Aus den Daten der staatlichen Krankenversicherung (Medicare) aus vier US-Staaten ermittelte Joel S. Weissman von Brigham and Women’s Hospital in Boston mit seinem Team die Häufigkeit folgender fünf Maßnahmen, die für eine Krankenversorgung am Lebensende (Altergruppe: 65 plus) kennzeichnend sind: die Zahl der Operationen, die Betreuung in Hospizen, die Behandlungen auf Intensivstationen, ein Tod im Krankenhaus sowie die Gesundheitsausgaben insgesamt.

Das Ergebnis: In drei der fünf Punkte unterschieden sich die Ärzte von der Allgemeinbevölkerung: Sie starben seltener in der Klinik (27,9 versus 32 Prozent), sie wurden weniger häufig operiert (25,1 versus 27,4 Prozent) und auch seltener auf Intensivstationen aufgenommen (25,8 versus 27,6 Prozent).
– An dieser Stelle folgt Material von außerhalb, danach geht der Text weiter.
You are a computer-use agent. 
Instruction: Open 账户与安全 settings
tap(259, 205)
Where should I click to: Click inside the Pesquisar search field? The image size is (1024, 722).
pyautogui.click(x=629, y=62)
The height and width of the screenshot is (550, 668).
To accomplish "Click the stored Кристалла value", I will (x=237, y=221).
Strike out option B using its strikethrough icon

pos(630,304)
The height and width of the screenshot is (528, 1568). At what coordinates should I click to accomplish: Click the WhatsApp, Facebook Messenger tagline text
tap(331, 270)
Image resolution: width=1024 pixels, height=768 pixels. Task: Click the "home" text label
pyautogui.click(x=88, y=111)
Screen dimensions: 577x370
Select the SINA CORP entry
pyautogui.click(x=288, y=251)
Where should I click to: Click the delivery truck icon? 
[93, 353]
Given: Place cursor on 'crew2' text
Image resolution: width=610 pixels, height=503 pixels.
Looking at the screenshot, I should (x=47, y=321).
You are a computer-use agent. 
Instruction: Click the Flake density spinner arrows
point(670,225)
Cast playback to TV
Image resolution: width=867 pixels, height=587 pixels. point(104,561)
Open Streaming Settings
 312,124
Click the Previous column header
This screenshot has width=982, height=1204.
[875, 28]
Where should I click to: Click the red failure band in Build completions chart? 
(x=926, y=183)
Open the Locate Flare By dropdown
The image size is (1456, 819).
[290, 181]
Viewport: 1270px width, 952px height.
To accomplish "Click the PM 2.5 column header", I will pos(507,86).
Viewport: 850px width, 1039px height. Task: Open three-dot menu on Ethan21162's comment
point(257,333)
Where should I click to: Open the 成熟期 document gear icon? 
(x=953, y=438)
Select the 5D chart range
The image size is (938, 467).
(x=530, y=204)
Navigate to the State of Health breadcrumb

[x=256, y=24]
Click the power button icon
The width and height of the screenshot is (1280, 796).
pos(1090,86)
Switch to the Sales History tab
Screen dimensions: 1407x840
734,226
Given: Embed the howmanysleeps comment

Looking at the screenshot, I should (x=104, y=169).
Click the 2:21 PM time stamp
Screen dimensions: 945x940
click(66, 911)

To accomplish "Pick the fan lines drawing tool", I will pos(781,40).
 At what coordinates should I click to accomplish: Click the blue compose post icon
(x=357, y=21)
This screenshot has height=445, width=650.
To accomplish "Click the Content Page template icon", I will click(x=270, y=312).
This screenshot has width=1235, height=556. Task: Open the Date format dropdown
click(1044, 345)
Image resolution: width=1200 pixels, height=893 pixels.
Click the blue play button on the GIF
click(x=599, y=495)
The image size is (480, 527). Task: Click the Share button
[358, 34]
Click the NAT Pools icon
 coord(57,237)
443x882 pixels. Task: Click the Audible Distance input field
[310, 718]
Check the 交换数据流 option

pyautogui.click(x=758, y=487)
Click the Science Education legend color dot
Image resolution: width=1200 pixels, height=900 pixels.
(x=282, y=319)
Für Studienleiter Weissman von der Harvard Medical School deuten die Ergebnisse auf zwei wichtige Punkte hin: Ärzte seien sich wohl im Angesicht des Todes der Nutzlosigkeit weiterer Therapien bewusst und würden deshalb Operationen und Intensivtherapien vermeiden.

Eine weitere Studie zeigt, dass es in den letzten sechs Lebensmonaten einer unheilbaren Krebserkrankung immer wieder zu Hospitalisierungen kommt - auch wenn dies medizinisch nicht immer sinnvoll ist. Analysiert wurden die Daten von sieben Industrieländern in Nordamerika bzw. Europa. Die Ergebnisse der in JAMA (2016; 315: 272-283) publizierten Untersuchung: Die Mehrheit aller Patienten (Alter: über 65 Jahre) wurde in den letzten 180 Tagen vor ihrem Tod noch einmal in einem Akutkrankenhaus behandelt, etwa ein Viertel erhielt noch einmal eine Chemotherapie. Deutschland wies eine Hospitalisierungsrate von 73,8 Prozent und einen Anteil der Chemotherapie von 35 Prozent auf, in Belgien wurden 89,3 Prozent der Patienten hospitalisiert und 41,0 Prozent erhielten noch eine Chemotherapie.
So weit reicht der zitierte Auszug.